A technological meltdown can occur when a piece of training equipment fails. If protective gear falls off, we pause the scenario to replace it. If a training weapon goes down and the student has done all they can to solve the problem, we pause the scenario to interject the information that the weapon is irreparable and the student might have to think through other options.
One example of this would be a catastrophic malfunction of a weapon loaded with marking cartridges. On occasion these training weapons go down and a student is tapping and racking their way through fifty dollars worth of training munitions. Pressing the pause button and informing them that they will not be able to clear that weapon and must finish the scenario with a non-functional firearm is a very interesting situation. Where on the range do we ever allow a student to turn and run? It might be the one thing that saves their life some day, and I don’t believe in squandering an opportunity to give them that survival experience.
A psychological meltdown can occur when a student feels dejected and simply quits or starts slipping into Condition Black. Allowing them to simply quit is NOT OK in my book, and I do everything I can to get such a student to finish the fight. We then debrief what went wrong and run the exact scenario again — a “Do Over” — and give them experience of getting it right.
I’ve had to re-run scenarios up to a half dozen times for a student to finally get it right. It is never a giveaway. Students must win through superior tactics or endurance but I don’t let them leave with a failure on their ledger. This is, to my mind, one of the most important things we can do in scenario training: we are programming future behavior in combat and my obligation to the student is to ensure they are programmed with winning behaviors.
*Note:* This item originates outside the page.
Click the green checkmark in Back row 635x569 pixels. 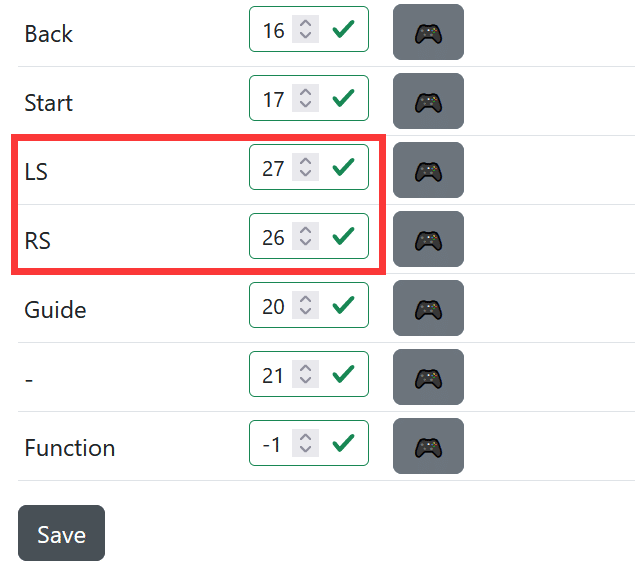click(x=343, y=30)
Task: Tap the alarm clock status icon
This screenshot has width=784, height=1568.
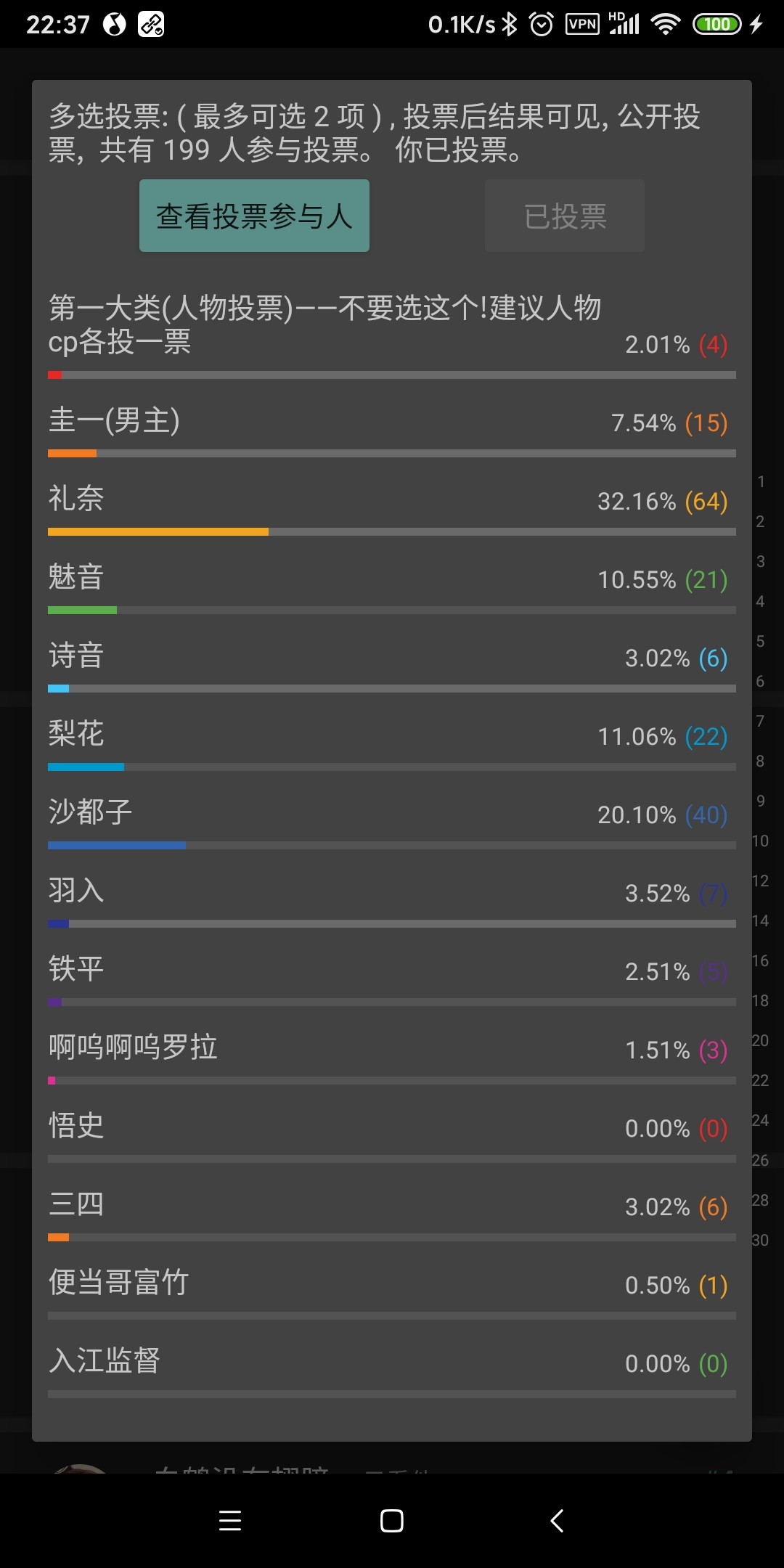Action: click(x=541, y=25)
Trainers who continue to “kill” their students in training need to either evolve or head to the tar pit. There is zero value in giving your students the experience of failure. No right minded K-9 trainer would ever do this. The things some trainers do to their human students would destroy a perfectly good dog.
Using the Pause Button during a scenario is part of the training philosophy that embodies an interruptive process that many trainers who have not experienced it find controversial. Those who have never experienced it before often feel that pressing the Pause Button breaks the “flow” of the scenario. This is insignificant since the part of the brain that is being programmed by the experiential learning really has no concept of time. It merely records experience for future playback. If the pause button is used elegantly and appropriately, the interruption is not the least bit counterproductive to the learning process.
As a quick note of wrap up, the techniques mentioned above have proven extremely successful in the past but are most effective within the confines of a tightly-controlled and well-orchestrated scenario training program. While described within the broader context of scenario based training, when used appropriately we have found that most of the limitations of the large DT suits can be minimized while maximizing their benefits.